[Saved entries]
*****

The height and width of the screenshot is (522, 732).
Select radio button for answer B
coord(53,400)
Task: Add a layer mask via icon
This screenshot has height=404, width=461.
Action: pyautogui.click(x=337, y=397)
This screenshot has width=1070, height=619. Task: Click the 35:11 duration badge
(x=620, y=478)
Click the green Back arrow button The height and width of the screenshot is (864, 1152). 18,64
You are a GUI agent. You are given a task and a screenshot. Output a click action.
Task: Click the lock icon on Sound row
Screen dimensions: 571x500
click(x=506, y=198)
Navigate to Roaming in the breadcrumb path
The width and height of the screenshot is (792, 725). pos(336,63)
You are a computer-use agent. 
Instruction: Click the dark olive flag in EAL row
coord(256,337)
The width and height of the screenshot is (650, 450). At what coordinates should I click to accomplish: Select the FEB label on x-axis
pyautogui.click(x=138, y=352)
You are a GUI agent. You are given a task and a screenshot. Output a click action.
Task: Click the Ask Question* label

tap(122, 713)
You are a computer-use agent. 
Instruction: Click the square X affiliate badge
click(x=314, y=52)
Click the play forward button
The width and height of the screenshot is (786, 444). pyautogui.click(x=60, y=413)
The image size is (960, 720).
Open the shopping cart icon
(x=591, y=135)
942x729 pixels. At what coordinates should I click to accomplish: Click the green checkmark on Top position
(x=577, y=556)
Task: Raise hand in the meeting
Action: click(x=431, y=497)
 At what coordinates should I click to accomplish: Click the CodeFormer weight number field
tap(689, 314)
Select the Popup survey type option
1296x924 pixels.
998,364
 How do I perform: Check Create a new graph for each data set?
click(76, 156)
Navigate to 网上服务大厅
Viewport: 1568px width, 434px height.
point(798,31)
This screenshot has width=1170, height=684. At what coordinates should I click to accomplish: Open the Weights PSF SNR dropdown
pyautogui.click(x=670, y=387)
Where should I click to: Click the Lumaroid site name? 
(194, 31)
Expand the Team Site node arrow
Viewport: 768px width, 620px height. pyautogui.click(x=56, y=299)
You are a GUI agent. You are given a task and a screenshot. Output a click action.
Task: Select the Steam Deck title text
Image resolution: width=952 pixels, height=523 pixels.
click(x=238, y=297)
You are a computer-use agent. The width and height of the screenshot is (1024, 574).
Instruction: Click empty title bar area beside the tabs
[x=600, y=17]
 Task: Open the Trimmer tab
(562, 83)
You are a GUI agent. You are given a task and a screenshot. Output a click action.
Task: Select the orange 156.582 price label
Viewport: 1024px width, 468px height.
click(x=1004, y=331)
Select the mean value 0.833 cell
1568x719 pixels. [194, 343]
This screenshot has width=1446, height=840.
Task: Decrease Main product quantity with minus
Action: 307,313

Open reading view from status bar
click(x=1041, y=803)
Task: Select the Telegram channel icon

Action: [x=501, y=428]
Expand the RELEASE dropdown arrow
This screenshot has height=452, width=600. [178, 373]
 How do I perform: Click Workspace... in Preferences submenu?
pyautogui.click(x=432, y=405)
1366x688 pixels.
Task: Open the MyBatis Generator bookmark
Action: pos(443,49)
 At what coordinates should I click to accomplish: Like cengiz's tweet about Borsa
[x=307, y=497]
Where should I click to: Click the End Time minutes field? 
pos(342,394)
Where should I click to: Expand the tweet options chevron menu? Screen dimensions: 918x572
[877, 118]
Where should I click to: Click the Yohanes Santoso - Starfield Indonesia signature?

*****

Exercise: Restate the data above word for word. Leave nothing out.

Solved exercise:
The height and width of the screenshot is (522, 732).
Select radio button for answer B
coord(53,400)
Task: Add a layer mask via icon
This screenshot has height=404, width=461.
Action: pyautogui.click(x=337, y=397)
This screenshot has width=1070, height=619. Task: Click the 35:11 duration badge
(x=620, y=478)
Click the green Back arrow button The height and width of the screenshot is (864, 1152). 18,64
You are a GUI agent. You are given a task and a screenshot. Output a click action.
Task: Click the lock icon on Sound row
Screen dimensions: 571x500
click(x=506, y=198)
Navigate to Roaming in the breadcrumb path
The width and height of the screenshot is (792, 725). pos(336,63)
You are a computer-use agent. 
Instruction: Click the dark olive flag in EAL row
coord(256,337)
The width and height of the screenshot is (650, 450). At what coordinates should I click to accomplish: Select the FEB label on x-axis
pyautogui.click(x=138, y=352)
You are a GUI agent. You are given a task and a screenshot. Output a click action.
Task: Click the Ask Question* label

tap(122, 713)
You are a computer-use agent. 
Instruction: Click the square X affiliate badge
click(x=314, y=52)
Click the play forward button
The width and height of the screenshot is (786, 444). pyautogui.click(x=60, y=413)
The image size is (960, 720).
Open the shopping cart icon
(x=591, y=135)
942x729 pixels. At what coordinates should I click to accomplish: Click the green checkmark on Top position
(x=577, y=556)
Task: Raise hand in the meeting
Action: click(x=431, y=497)
 At what coordinates should I click to accomplish: Click the CodeFormer weight number field
tap(689, 314)
Select the Popup survey type option
1296x924 pixels.
998,364
 How do I perform: Check Create a new graph for each data set?
click(76, 156)
Navigate to 网上服务大厅
Viewport: 1568px width, 434px height.
point(798,31)
This screenshot has width=1170, height=684. At what coordinates should I click to accomplish: Open the Weights PSF SNR dropdown
pyautogui.click(x=670, y=387)
Where should I click to: Click the Lumaroid site name? 
(194, 31)
Expand the Team Site node arrow
Viewport: 768px width, 620px height. pyautogui.click(x=56, y=299)
You are a GUI agent. You are given a task and a screenshot. Output a click action.
Task: Select the Steam Deck title text
Image resolution: width=952 pixels, height=523 pixels.
click(x=238, y=297)
You are a computer-use agent. The width and height of the screenshot is (1024, 574).
Instruction: Click empty title bar area beside the tabs
[x=600, y=17]
 Task: Open the Trimmer tab
(562, 83)
You are a GUI agent. You are given a task and a screenshot. Output a click action.
Task: Select the orange 156.582 price label
Viewport: 1024px width, 468px height.
click(x=1004, y=331)
Select the mean value 0.833 cell
1568x719 pixels. [194, 343]
This screenshot has width=1446, height=840.
Task: Decrease Main product quantity with minus
Action: 307,313

Open reading view from status bar
click(x=1041, y=803)
Task: Select the Telegram channel icon

Action: [x=501, y=428]
Expand the RELEASE dropdown arrow
This screenshot has height=452, width=600. [178, 373]
 How do I perform: Click Workspace... in Preferences submenu?
pyautogui.click(x=432, y=405)
1366x688 pixels.
Task: Open the MyBatis Generator bookmark
Action: pos(443,49)
 At what coordinates should I click to accomplish: Like cengiz's tweet about Borsa
[x=307, y=497]
Where should I click to: Click the End Time minutes field? 
pos(342,394)
Where should I click to: Expand the tweet options chevron menu? Screen dimensions: 918x572
[877, 118]
Where should I click to: Click the Yohanes Santoso - Starfield Indonesia signature?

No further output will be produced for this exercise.